Today, if you’ll indulge my getting off the grammar topic just a bit longer, here’s a sample of the starkly higher quality of information presented to a subset of news consumers – those who read the Wall Street Journal.
The whole story is here. The nuggets I found most notable are excerpted below.
In short, banking-industry lobbyists are all over the government’s proposed $700 billion financial system bailout to assure the most favorable distribution of the dough. At the same time, they are openly lobbying to assure that defaulting homeowners in bankruptcy don’t receive any breaks. (Oh, and they want to make sure that foreign banks with exposure to the bad mortgages get some of the U.S. taxpayer money, too.)
Yup. While NBC News serves stories like the one I wrote about yesterday, this is the kind of news being served to Wall Street Journal readers.
Here are the excerpts:
* Lobbyists and financial-services executives are working deep connections within the administration to ensure as many institutions as possible benefit from a $700 billion federal mechanism to buy distressed assets, then sell them off in better times.

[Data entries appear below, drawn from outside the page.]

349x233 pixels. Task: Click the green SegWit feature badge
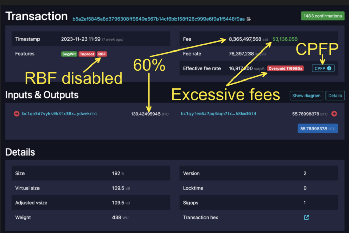(x=69, y=54)
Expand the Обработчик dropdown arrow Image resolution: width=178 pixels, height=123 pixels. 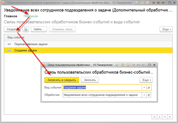(x=144, y=95)
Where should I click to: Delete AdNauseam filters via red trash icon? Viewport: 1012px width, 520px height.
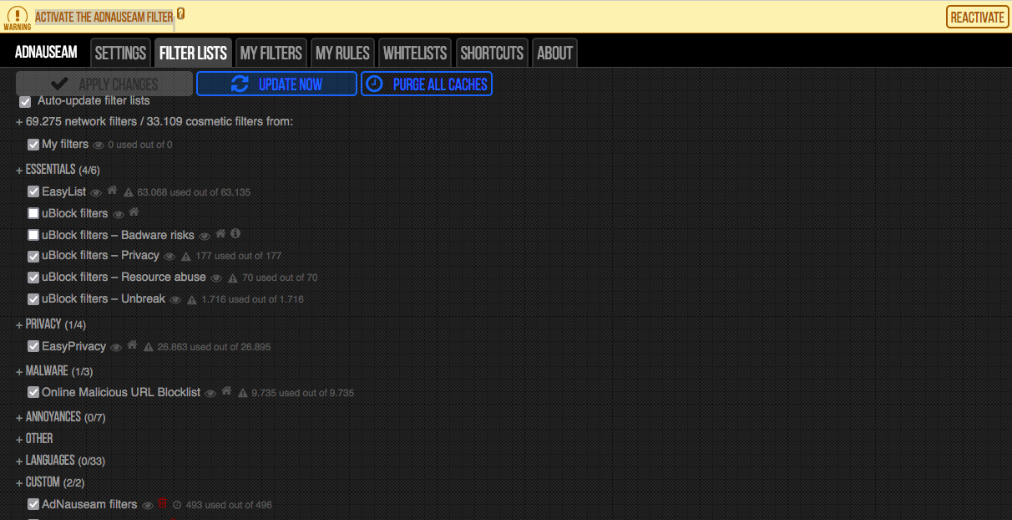click(163, 503)
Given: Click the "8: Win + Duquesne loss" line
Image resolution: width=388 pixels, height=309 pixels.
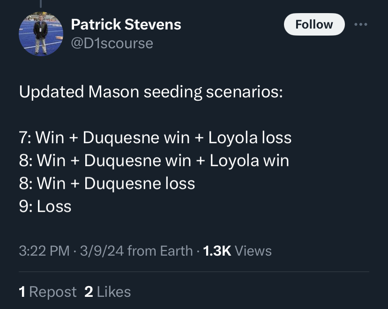Looking at the screenshot, I should [107, 184].
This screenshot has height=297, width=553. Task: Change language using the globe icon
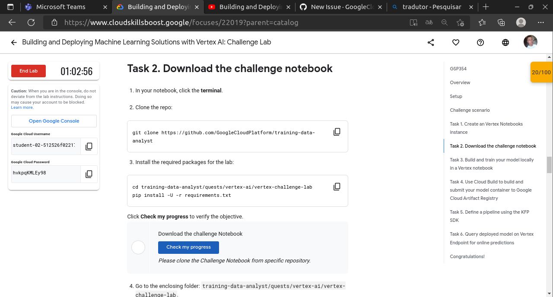(x=505, y=42)
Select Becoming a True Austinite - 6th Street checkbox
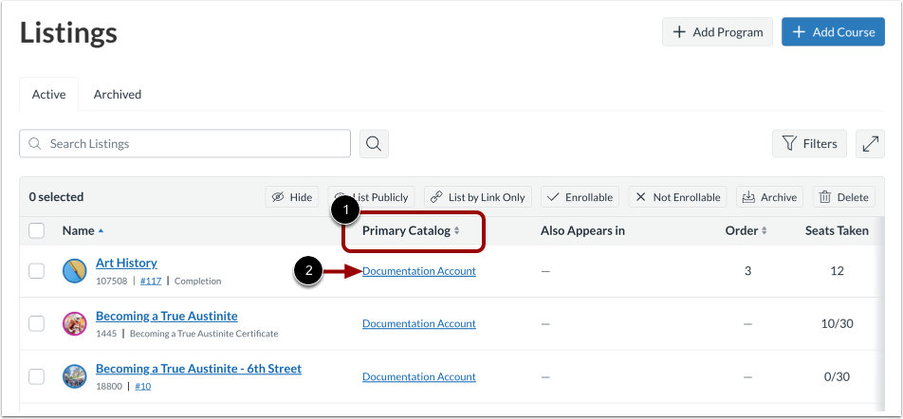Screen dimensions: 903x419 36,377
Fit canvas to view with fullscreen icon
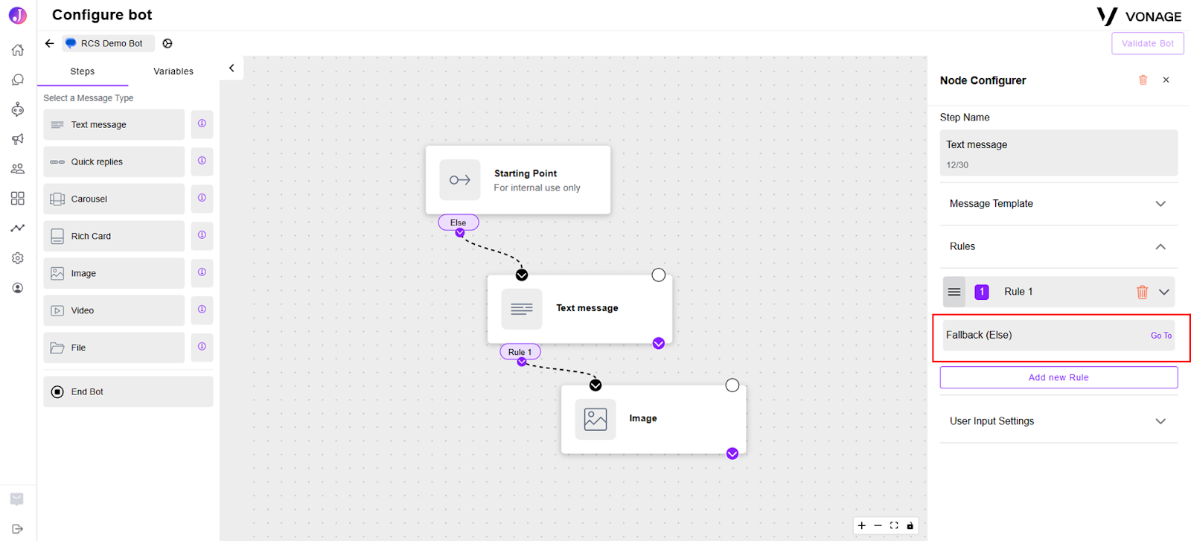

* They also oppose proposals by Democrats in Congress to provide mortgage reductions for homeowners facing bankruptcy. Bankers say such a move would raise rates for mortgage seekers, as banks factor in the possibility that a loan would be restructured in court.
* "How you publicly oppose loan modifications and bankruptcy law while at the same time advocating a huge taxpayer bailout is beyond me," said a lobbyist for a major bank holding company. "Pigs get fat and hogs get slaughtered."
* Foreign-owned institutions with U.S. mortgage-market exposure are fighting to benefit from the federal rescue.* By Sunday, the group (the Financial Services Roundtable, a group of chief executives of the nation's most powerful banks, brokerages and insurers and a leader in the lobbying) had gained the support of Mr. Paulson for its stance that foreign-owned banks must be included in the rescue.
* The industry has gone directly to the SEC demanding a letter changing U.S. accounting rules that require banks to state the value of their assets at the market price. Banks say that without such a change, the government would pay an artificially low price for distressed assets.
* Banks and brokerages have banded together to push back against any effort by Congress to include a provision in the bill allowing judges to decrease the amount homeowners must pay on mortgages that are part of a bankruptcy proceeding.
2 comments:
This reminds me of when the Republican Congress toughened the rules on consumer bankruptcy, essentially and transparently making it an option only for those with money (and, of course, for corporations as well). Another thing that gets me in all of this is that the folks who run these rackets usually end up escaping not only pain-free but often with absurd golden parachutes. That is, they not only avoid punishment; they're rewarded for their incompetence and/or callous indifference.
But, yaknow what, it's just like I said before (btw, I always wonder how to punctuate that, whether there should be an actual question mark in there; sometimes I split it into two sentences and sometimes I even lead the second sentence with lowercase, as an expression of my fundamental confusion; sometimes I set the "yaknow what?" off in dashes, which I way over use . . . oh, and then there are the issues I run into with my rambling parenthetical insertions, but that's another dysfunction for another day): start talking about restructuring the tax code and setting limits on executive pay and Joe Sixpack reflexively identifies you as a socialist.
I'm in one of those discussions on another blog and I'm completely at a loss for how to present the situation both truthfully and in a way that will get through.
Again on the news this morning, I heard a Republican congressman clearly saying (re the golden parachute and outrageous executive compensation in general) that a private board is entitled to pay its executives however it pleases. Frankly, I don't care if it does make me a socialist, the pay disparity and the lack of accountability are simply unjust and something needs to be done. The huge absurdity, as you say, is that we're all okay bailing these bums out; we're just not okay holding them accountable. Somehow the former still fits within the definition of "free market capitalism" but the latter is commie drivel.
I just wish we'd call it what it is, a plutocracy, and that we'd realize that there's no divine prohibition against tearing it down.
I just can't get over how it's considered "socialist" to help individuals but just fine to help big business. Especially when the business's leaders have affronted the entire capitalist system by demonstrating that the Invisible Hand of Self Interest, left unregulated, gives us Enrons.
It's exactly that Joe Sixpack phenomenon you mentioned. If only so many weren't so easily misled by PR tactic that is branding things as "socialist." Why must mindless smears work so well?